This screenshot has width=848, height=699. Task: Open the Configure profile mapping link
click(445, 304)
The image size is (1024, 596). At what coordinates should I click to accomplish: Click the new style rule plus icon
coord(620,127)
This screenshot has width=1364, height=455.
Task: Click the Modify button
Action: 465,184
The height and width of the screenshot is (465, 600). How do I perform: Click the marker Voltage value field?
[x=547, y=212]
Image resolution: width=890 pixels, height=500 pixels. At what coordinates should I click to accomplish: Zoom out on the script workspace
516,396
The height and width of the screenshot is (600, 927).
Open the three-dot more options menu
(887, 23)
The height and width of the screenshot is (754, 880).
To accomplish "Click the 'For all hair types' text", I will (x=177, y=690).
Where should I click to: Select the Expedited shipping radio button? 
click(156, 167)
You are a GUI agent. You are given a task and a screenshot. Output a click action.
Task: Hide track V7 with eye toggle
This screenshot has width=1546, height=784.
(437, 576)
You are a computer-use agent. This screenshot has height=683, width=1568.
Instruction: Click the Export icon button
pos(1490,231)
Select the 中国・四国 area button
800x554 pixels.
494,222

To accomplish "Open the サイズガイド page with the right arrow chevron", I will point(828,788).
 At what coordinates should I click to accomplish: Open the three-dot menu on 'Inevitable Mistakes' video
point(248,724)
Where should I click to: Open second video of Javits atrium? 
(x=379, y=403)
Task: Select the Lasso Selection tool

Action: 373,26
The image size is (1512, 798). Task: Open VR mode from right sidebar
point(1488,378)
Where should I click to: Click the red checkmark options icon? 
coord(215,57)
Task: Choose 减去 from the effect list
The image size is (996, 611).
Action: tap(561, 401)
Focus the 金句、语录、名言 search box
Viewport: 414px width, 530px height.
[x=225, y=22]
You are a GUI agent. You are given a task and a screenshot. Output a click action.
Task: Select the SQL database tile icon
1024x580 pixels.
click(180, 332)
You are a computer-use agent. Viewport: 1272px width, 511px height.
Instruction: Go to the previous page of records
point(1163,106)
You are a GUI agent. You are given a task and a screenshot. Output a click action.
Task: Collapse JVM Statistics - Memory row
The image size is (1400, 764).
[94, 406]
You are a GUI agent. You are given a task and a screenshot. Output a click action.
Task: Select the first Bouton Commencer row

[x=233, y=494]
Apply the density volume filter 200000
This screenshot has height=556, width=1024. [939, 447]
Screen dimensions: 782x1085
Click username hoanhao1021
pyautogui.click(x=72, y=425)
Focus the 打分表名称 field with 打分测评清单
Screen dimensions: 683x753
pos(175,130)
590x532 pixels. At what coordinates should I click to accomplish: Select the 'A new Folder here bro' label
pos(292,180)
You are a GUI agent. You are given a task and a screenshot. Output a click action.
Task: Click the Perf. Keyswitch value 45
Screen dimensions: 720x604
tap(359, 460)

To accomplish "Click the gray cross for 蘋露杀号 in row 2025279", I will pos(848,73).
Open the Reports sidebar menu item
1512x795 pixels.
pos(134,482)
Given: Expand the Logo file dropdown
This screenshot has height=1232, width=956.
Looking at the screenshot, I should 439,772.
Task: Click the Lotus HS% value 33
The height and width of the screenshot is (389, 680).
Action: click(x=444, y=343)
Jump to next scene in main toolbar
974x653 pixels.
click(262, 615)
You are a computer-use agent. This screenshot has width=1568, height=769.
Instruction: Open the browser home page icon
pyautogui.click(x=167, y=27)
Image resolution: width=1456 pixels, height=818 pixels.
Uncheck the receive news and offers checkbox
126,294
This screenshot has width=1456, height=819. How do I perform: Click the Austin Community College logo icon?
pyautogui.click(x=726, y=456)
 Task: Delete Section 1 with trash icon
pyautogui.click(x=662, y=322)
※ ※ ※
▸ **Given instruction**
Print the lines from the line containing "Task: Choose 减去 from the effect list" to the line containing "[x=225, y=22]" word for word, including both of those lines.

▸ **Solution to this exercise**
Task: Choose 减去 from the effect list
The image size is (996, 611).
Action: tap(561, 401)
Focus the 金句、语录、名言 search box
Viewport: 414px width, 530px height.
[x=225, y=22]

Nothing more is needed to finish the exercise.